2. Cycle Detection #

Created Monday 20 April 2020

We discussed in Kruskal’s algorithm, that we need to check if a cycle exists, just before adding an edge.

  1. In an MST…

One simple way is to traverse the graph and keep a visited bag, if we encounter a duplicate vertex, we skip that edge. **But this has a flaw. **If A and B, C and D are connected, does this mean that BC is not possible, **no, **it could be a valid non cyclic edge(i.e AB and CD are in two disconnected graphs), but our bag will reject this. This is not a foolproof way. i.e IT is WRONG.

  1. A simple approach, before connecting A and B, check is A is reachable from B(i.e hasPath(A, B)), if it is not connected add them. This takes too much time though.

Time Complexity: hasPath(A, B) has complexity O(V+E).

  1. Union Find algorithm:

In 1., We were keeping track of vertices only. We to change this idea. We somehow need to keep track of connected components, using which we can check if an edge is being drawn between connected components or not. If they are in a connected component the edge is **not **made, else it added(made).

We assume, initially, that all components are disjoint(only individual points):

  1. We maintain an array of these points(from 1 to N). We store the parent of these points at each element.
  2. We initialize every element to be equal to i, i.e i is the parent of itself, this ensures that all are disconnected. We need to maintain that for a connected graph, all the parents the same. (we implement this by keeping keeping all lvals, rvals as superparent. Remember that a super_parent is always reflexive)
  3. To safeConnect i and j, we find their superparents, if they are different, we assign one to the other(any way would do). This essentially does the union operation on the two graphs, making them a connected one. Assignment works both ways coz union is commutative.
void safeConnect(int i, int j, int arr[], int &edges)
{
    if (arr[i] != arr[j]) // apparently disconnected
    {
        int parent_i = arr[i], parent_j = arr[j]; // choose any of i and j

        // find the superparent of i and j

        // superparent of i
        while (parent_i != arr[parent_i])
            parent_i = arr[parent_i];

        // superparent of j
        while (arr[parent_j] != parent_j)
            parent_j = arr[parent_j];

        // we need to make changes only to the super_parent of either.
        if (parent_j != parent_i)
            arr[parent_i] = parent_j, edges++; // add the edges
        // doing arr[parent_j] = parent_i is the same, what matters is type superparent
    }
    // else do nothing
}
// idea superparent = root, exactly.

Calulating time complexity of the algo, worst in case of skewed tree, . i. e. // T.C = Maximum work is done if all the nodes are connected, either like two lines(parallel or connected at an end) or some other packed config

T.C for Union Find Cycle detection: O(V), in case the tree is skewed(LL). // O(V/k1 + V/k2); k1 and k2 show that we have two LL’s , worst case.

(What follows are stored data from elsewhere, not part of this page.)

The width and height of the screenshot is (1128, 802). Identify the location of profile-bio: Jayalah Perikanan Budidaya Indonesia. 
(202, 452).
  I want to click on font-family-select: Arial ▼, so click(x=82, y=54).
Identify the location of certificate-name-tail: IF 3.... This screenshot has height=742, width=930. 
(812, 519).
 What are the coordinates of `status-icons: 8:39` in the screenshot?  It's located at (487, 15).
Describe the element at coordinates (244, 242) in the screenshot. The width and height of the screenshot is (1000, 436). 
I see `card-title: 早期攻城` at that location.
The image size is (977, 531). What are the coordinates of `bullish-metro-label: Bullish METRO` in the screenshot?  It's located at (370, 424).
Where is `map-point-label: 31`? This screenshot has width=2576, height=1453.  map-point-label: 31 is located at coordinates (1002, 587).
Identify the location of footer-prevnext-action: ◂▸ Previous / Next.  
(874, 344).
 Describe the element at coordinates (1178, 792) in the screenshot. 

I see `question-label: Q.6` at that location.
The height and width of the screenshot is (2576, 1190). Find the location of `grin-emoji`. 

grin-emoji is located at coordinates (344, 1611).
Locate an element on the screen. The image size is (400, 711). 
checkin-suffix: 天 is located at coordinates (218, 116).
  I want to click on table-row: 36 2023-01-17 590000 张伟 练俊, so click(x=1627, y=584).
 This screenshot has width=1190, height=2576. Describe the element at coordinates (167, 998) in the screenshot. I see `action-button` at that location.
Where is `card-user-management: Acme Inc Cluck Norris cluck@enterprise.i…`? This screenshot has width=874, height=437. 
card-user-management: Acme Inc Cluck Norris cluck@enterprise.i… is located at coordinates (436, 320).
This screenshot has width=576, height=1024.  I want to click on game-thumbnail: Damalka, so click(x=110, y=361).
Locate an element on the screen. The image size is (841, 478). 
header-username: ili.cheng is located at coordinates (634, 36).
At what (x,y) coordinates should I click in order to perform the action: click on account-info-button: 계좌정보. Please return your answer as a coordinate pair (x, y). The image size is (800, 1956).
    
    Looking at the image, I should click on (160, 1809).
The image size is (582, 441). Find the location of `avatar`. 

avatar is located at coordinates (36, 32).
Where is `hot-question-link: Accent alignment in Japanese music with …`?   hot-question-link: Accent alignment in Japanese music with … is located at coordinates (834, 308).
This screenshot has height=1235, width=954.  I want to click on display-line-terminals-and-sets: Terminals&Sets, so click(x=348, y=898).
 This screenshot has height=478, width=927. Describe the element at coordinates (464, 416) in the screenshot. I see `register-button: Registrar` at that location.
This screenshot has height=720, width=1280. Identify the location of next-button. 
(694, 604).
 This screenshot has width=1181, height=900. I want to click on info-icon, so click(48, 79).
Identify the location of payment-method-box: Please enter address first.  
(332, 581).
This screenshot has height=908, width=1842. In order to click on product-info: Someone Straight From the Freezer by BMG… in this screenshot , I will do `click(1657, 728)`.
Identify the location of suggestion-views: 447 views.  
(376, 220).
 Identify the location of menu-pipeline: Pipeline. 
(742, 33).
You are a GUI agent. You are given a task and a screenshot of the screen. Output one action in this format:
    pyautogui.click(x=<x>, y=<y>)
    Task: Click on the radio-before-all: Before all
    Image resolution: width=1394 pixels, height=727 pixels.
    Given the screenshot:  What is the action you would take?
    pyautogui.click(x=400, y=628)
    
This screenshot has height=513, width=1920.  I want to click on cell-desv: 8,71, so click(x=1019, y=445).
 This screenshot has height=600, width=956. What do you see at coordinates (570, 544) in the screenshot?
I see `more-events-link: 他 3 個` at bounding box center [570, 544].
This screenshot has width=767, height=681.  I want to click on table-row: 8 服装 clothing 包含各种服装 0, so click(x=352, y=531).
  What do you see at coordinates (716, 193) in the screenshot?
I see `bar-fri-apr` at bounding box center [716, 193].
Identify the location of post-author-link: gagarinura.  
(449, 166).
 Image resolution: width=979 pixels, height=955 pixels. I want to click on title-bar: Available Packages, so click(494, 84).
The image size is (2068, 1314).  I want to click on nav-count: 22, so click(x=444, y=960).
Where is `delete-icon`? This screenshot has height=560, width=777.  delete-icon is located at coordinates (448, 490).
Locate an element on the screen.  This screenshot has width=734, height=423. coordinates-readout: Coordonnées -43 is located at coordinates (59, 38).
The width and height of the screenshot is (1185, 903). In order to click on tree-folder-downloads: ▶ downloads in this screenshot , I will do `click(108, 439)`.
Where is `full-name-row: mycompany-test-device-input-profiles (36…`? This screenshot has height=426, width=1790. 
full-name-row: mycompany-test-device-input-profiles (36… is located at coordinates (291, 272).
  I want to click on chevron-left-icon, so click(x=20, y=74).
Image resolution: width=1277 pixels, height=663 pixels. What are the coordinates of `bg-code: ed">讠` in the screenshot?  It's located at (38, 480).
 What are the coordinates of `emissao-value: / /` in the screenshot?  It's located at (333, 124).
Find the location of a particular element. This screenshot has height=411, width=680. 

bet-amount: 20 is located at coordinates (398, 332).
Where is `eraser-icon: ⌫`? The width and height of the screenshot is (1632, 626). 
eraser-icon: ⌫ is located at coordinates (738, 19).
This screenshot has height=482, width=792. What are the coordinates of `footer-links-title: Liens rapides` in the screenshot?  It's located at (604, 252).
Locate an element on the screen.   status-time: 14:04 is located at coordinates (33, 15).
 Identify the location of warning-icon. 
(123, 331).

Proof of correctness(using induction):

  1. All are a single unions(groups), and that unions always have the same superparent(reachable root).
  2. By union operation, we have made some non-atomic groups, each which is a tree(by definition) - no cycle, connectedness.

The members of a group all have the same root(i.e we can reach the root) - does not mean arr[i] is the same as super_parent[i], it is not necessary.

  1. Assuming b. holds, i and j can be connected if they have different superparents(roots). We find the superparents(for both i and j) by iterating on the condition that superparents are always reflexive. Once both are found. We assign a one super_parent’s entry to another. This reduces a group and forms bigger tree.

We do this until we have edges = V-1. We have a spanning tree.